Exercise data =
━━━━

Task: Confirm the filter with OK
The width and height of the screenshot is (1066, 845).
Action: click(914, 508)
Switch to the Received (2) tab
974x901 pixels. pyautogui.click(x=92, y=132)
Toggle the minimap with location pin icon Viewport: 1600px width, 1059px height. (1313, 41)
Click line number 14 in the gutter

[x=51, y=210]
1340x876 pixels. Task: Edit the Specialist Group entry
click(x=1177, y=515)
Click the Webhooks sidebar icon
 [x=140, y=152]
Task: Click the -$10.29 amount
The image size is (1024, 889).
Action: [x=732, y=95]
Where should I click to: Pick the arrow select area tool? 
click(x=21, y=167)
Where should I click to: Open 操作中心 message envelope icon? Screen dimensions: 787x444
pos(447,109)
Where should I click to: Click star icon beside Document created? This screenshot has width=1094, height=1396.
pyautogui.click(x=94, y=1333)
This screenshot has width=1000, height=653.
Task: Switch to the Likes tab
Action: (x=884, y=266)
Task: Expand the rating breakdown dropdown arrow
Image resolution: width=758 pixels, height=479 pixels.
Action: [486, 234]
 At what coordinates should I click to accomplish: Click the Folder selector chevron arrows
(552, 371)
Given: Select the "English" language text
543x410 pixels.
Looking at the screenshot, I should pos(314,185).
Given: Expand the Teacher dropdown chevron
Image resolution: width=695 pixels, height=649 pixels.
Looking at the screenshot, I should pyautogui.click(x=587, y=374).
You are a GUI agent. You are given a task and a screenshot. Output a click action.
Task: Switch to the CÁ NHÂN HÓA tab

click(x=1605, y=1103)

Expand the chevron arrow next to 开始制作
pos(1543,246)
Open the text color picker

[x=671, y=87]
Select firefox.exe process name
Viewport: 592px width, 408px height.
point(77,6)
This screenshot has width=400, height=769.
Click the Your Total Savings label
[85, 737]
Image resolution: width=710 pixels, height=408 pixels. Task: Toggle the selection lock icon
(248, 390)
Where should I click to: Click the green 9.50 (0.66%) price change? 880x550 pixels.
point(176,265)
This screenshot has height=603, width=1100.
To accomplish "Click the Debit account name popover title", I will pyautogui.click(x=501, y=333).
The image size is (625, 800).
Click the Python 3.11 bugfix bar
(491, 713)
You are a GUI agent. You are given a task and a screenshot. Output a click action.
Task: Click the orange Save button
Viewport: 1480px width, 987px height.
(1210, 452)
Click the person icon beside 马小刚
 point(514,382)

━━━━

Task details = Exact copy required. Repeat the material above in full.

Solution to this problem =
Task: Confirm the filter with OK
The width and height of the screenshot is (1066, 845).
Action: click(914, 508)
Switch to the Received (2) tab
974x901 pixels. pyautogui.click(x=92, y=132)
Toggle the minimap with location pin icon Viewport: 1600px width, 1059px height. (1313, 41)
Click line number 14 in the gutter

[x=51, y=210]
1340x876 pixels. Task: Edit the Specialist Group entry
click(x=1177, y=515)
Click the Webhooks sidebar icon
 [x=140, y=152]
Task: Click the -$10.29 amount
The image size is (1024, 889).
Action: [x=732, y=95]
Where should I click to: Pick the arrow select area tool? 
click(x=21, y=167)
Where should I click to: Open 操作中心 message envelope icon? Screen dimensions: 787x444
pos(447,109)
Where should I click to: Click star icon beside Document created? This screenshot has width=1094, height=1396.
pyautogui.click(x=94, y=1333)
This screenshot has width=1000, height=653.
Task: Switch to the Likes tab
Action: (x=884, y=266)
Task: Expand the rating breakdown dropdown arrow
Image resolution: width=758 pixels, height=479 pixels.
Action: [486, 234]
 At what coordinates should I click to accomplish: Click the Folder selector chevron arrows
(552, 371)
Given: Select the "English" language text
543x410 pixels.
Looking at the screenshot, I should pos(314,185).
Given: Expand the Teacher dropdown chevron
Image resolution: width=695 pixels, height=649 pixels.
Looking at the screenshot, I should pyautogui.click(x=587, y=374).
You are a GUI agent. You are given a task and a screenshot. Output a click action.
Task: Switch to the CÁ NHÂN HÓA tab

click(x=1605, y=1103)

Expand the chevron arrow next to 开始制作
pos(1543,246)
Open the text color picker

[x=671, y=87]
Select firefox.exe process name
Viewport: 592px width, 408px height.
point(77,6)
This screenshot has width=400, height=769.
Click the Your Total Savings label
[85, 737]
Image resolution: width=710 pixels, height=408 pixels. Task: Toggle the selection lock icon
(248, 390)
Where should I click to: Click the green 9.50 (0.66%) price change? 880x550 pixels.
point(176,265)
This screenshot has height=603, width=1100.
To accomplish "Click the Debit account name popover title", I will pyautogui.click(x=501, y=333).
The image size is (625, 800).
Click the Python 3.11 bugfix bar
(491, 713)
You are a GUI agent. You are given a task and a screenshot. Output a click action.
Task: Click the orange Save button
Viewport: 1480px width, 987px height.
(1210, 452)
Click the person icon beside 马小刚
 point(514,382)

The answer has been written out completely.